The latest uptick in rates is fueled in part by the Federal Reserve's extended fight to cool inflation. The central bank raised its benchmark interest rate by another 0.75 percentage points on September 21, pushing it to restrictive levels in hopes of easing demand. Rate hikes affect all kinds of borrowing costs, from mortgage rates to credit-card interest. The central bank's aim is to cool demand to a point where it's in better balance with supply, which would counter the inflationary pressures seen over the past several months.
The Fed started its hiking cycle in March and accelerated through the summer, and its effects on the housing market have been dramatic. With fewer Americans lining up for mortgages, home sales have slowed throughout the US.
In August, nationwide new home sales fell 0.1% year over year to 685,000 units by month's end. During the same period, existing home sales — a measure of sales volume and prices of existing housing inventory — plunged to the slowest pace since November 2015 as only 4.8 million units were sold.

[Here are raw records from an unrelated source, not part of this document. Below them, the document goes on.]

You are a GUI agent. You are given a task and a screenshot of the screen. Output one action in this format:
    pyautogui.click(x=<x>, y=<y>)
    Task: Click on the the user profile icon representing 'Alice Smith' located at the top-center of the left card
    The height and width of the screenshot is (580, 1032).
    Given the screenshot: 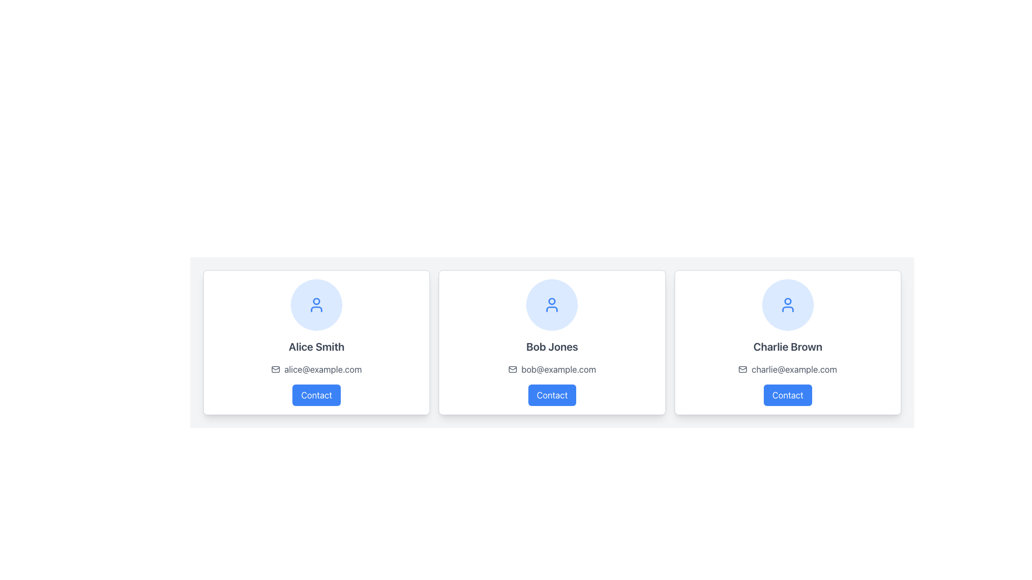 What is the action you would take?
    pyautogui.click(x=316, y=305)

Data from the National Association of Realtors shows that pending home sales, the number of sales in which a contract has been signed, fell 2% from July to August, declining 24.2% year over year.
"August's pending-home sales point to further declines in existing-home sales," First American Deputy Chief Economist Odeta Kushi, told Insider, adding that the slowdown is impacting almost every US housing market.
"There are regional and market variations, but in aggregate sales are slowing, sellers and buyers are backing away, and price deceleration will follow suit," Kushi said. "But, when the economic uncertainty dust settles and rates stabilize, those buyers and sellers who were on the sidelines will jump back in the housing game."